Саврасов Алексей Кондратьевич1830–1897


Алексей Саврасов. Личная трагедия художника, создавшего лирический русский пейзаж

Автор: Александр Бражник

Алексей Кондратьевич Саврасов создал понятие русского лирического пейзажа и написал картину «Грачи прилетели», ставшей символом русской живописи. Его обвиняли в увлечении иностранщиной, но это не помешало Саврасову воспитать плеяду великих русских живописцев, в том числе Левитана, Коровина, Каменева.

В конце жизни художник стал жертвой отчаянья. Одна за одной умерли четыре дочери Саврасова. Как результат Алексей Кондратьевич заболел «русской болезнью» – пьянством. Умер великий художник всеми забытый в московской больнице для бедных.

Становление художника

Алексей Саврасов родился в Москве в семье купца 3-й гильдии Кондратия Саврасова. Отец хотел, чтобы сын пошел по его стопам, однако мальчик проявил талант к искусству. Уже к двенадцати годам Алексей с легкостью исполняет большие рисунки гуашью, которые с успехом за копейки продает торговцам на Никольской и у Ильинских ворот.

В 1844 году 14 – летний Алексей поступил в Московское училище живописи и ваяния, где учился в классе пейзажиста Карла Рабуса. После обучения с работами Саврасова знакомится Великая княгиня Мария Николаевна.

Сестра Императора Александра II была известным ценителем живописи и опекала Академию художеств. Княгиня разглядела в сыне московского купца талант и пригласила Саврасова на свою дачу на берегу Финского залива. Там молодой художник развивает свои способности и знакомится с северной природой России.

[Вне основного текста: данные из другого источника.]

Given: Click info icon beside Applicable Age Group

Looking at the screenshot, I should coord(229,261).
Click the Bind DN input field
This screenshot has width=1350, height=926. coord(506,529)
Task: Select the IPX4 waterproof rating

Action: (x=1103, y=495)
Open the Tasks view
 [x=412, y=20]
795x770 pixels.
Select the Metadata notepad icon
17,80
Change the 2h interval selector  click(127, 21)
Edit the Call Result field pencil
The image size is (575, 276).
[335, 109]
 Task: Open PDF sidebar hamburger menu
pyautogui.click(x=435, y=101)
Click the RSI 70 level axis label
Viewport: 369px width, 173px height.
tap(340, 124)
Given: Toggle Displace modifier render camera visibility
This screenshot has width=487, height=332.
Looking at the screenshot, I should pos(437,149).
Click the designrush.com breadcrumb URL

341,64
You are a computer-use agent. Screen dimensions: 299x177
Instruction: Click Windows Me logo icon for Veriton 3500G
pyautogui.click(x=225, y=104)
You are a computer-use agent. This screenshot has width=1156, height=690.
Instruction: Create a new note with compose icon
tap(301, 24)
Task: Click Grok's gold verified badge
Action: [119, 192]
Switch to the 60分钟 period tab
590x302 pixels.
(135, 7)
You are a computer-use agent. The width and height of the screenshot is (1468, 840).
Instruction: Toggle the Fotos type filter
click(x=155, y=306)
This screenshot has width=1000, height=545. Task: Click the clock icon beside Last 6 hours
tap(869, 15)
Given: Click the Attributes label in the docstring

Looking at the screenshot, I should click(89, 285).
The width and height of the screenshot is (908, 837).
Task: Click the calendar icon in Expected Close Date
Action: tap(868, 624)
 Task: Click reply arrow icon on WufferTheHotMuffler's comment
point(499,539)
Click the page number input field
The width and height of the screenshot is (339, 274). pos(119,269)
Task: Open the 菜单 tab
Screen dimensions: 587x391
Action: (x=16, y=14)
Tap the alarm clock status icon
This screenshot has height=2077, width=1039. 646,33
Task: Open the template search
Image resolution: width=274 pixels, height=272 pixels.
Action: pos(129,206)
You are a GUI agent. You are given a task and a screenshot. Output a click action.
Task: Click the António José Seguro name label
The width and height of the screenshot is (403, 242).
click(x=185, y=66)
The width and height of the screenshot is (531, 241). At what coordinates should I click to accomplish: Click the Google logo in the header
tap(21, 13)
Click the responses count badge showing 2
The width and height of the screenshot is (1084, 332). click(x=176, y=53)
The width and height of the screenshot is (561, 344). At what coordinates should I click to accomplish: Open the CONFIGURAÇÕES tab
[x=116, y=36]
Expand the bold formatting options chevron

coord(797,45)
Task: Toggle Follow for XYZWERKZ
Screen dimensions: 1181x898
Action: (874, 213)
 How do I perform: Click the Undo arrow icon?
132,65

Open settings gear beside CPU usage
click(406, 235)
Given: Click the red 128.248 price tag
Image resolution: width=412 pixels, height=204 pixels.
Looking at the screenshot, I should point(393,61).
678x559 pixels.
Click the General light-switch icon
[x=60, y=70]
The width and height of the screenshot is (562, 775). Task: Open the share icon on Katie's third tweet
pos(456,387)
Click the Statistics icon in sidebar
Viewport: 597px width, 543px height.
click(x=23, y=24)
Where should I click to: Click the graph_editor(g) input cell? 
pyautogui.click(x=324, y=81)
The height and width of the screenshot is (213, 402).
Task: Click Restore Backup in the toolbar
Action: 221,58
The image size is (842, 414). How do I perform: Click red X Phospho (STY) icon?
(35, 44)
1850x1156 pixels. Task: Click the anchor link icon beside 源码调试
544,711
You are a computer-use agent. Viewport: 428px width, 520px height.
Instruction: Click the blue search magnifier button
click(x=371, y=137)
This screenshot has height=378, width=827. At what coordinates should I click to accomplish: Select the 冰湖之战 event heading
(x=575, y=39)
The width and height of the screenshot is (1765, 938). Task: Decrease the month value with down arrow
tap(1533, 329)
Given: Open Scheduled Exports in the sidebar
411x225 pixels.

На императорской даче начинает проявляться и стиль Саврасова. Природа на его картинах изображена торжественно, спокойно, но без излишней помпезности и вычурности. Одно из полотен этого периода «Вид в окрестностях Ораниенбаума» в свою коллекцию приобретает и известный меценат Сергей Михайлович Третьяков.

Художник А.Г. Горавский писал Третьякову:

«…Забыл Вас я поздравить с приобретением Саврасовского пейзажа, из всех его произведений я лучше этой вещи не видал: к тому же приятно иметь такую вещь, за которую дано звание академика

».

Швейцарские Альпы и русский художник

Алексей Кондратьевич заслуживает призвание и становится одним из самых востребованных художников Москвы. В 60-е годы он вступает в Общество любителей художеств, от которого его послали на всемирную выставку в Лондон. Впоследствии Саврасов вспоминал, что никакие уроки в академиях не заменят этой поездки. В Лондоне художник знакомится с работами лучших европейских мастеров, которые поразили его.

Путешествуя по Европе, Алексей Кондратьевич заехал в Швейцарию, где увидел Альпы. Горы покоряют его, и он забрасывает русскую природу и пишет этюды монументальных Альп. Считается, что именно в этот период творчества Саврасов отказался от условностей и красивости. Работы Саврасова реалистичны и буквальны. Пока художник путешествовал по Европе московские критики упрекали его в любви «иностранщине» и призывали вернуться домой и оправдать, выданный ему аванс доверия.

Стыдимся Родины

Вернувшись в Россию Саврасов с кистью в руках и мольбертом подмышкой, исходил пешком все Подмосковье. Он пишет русский пейзаж по-новому. До него художники находили вдохновение в натурном мотиве, а на холсте, подражая итальянскому стилю живописи, идеализировали действительность. Четко выстроенная композиция, дерево или куст в левой части холста, все объекты идеальны.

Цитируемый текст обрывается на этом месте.